■ Task to complete
From the line with "Screen dimensions: 1290x602" through the last line of the records below, both ends included, transcribe only those lines, exactly, and omit the pictures.

(Stored items)

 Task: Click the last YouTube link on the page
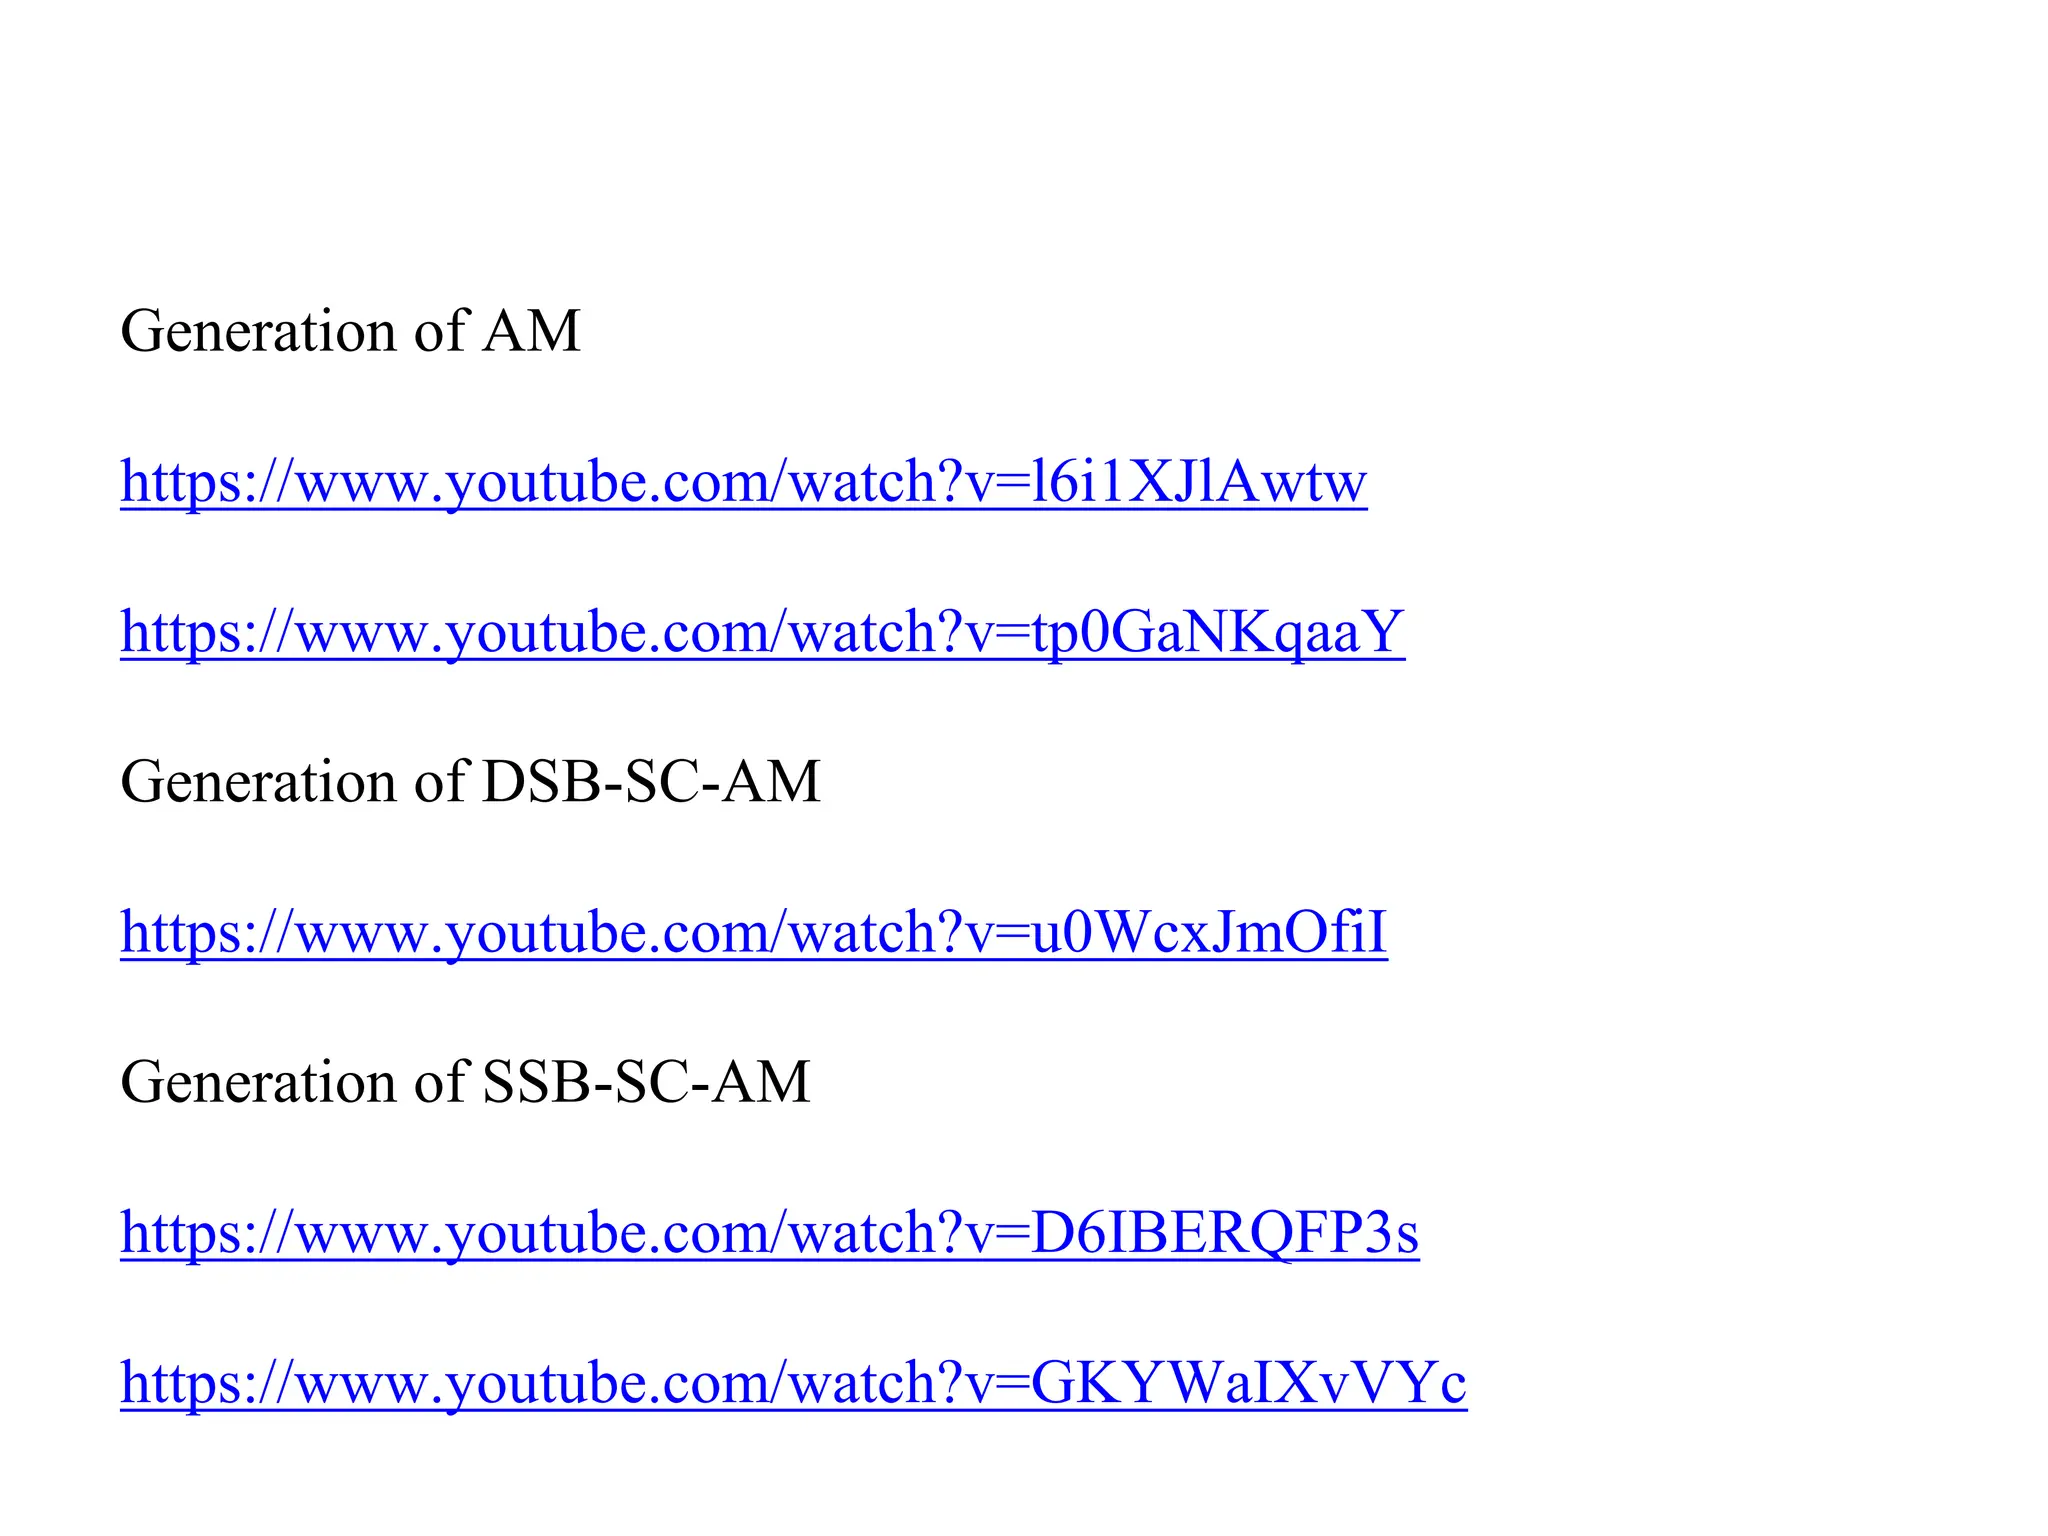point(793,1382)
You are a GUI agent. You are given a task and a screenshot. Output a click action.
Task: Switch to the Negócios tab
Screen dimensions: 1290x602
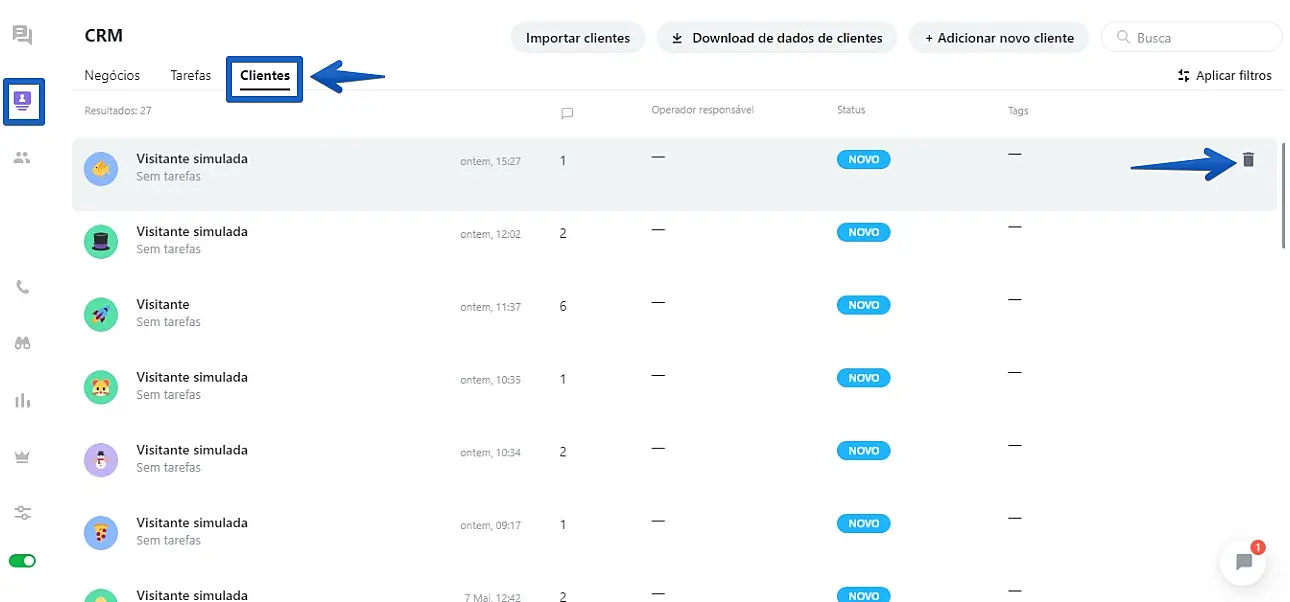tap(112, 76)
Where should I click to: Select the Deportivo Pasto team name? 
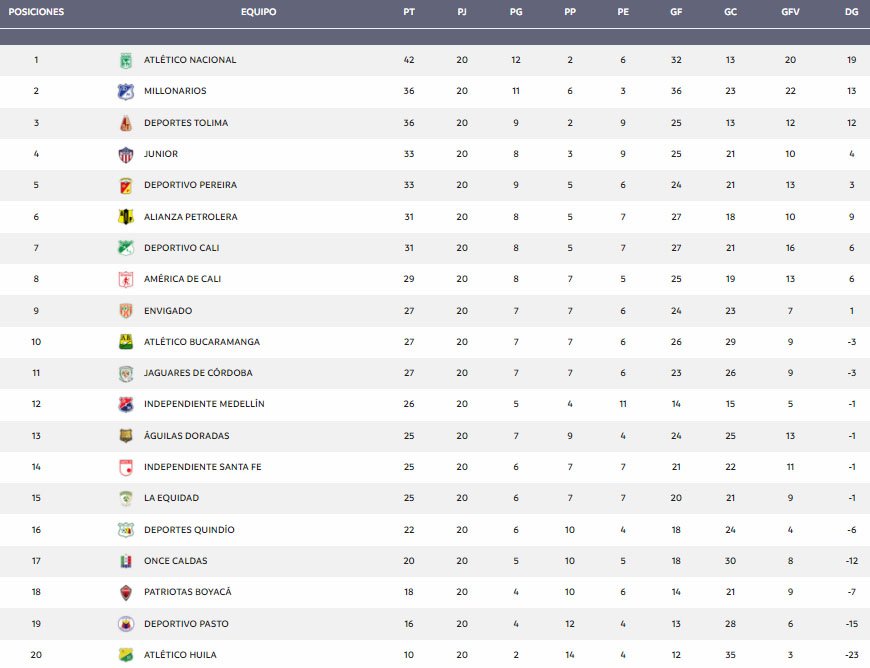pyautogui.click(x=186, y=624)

■ Expected output
Screen dimensions: 1290x602
tap(112, 76)
Where should I click to: Select the Deportivo Pasto team name? 
pyautogui.click(x=186, y=624)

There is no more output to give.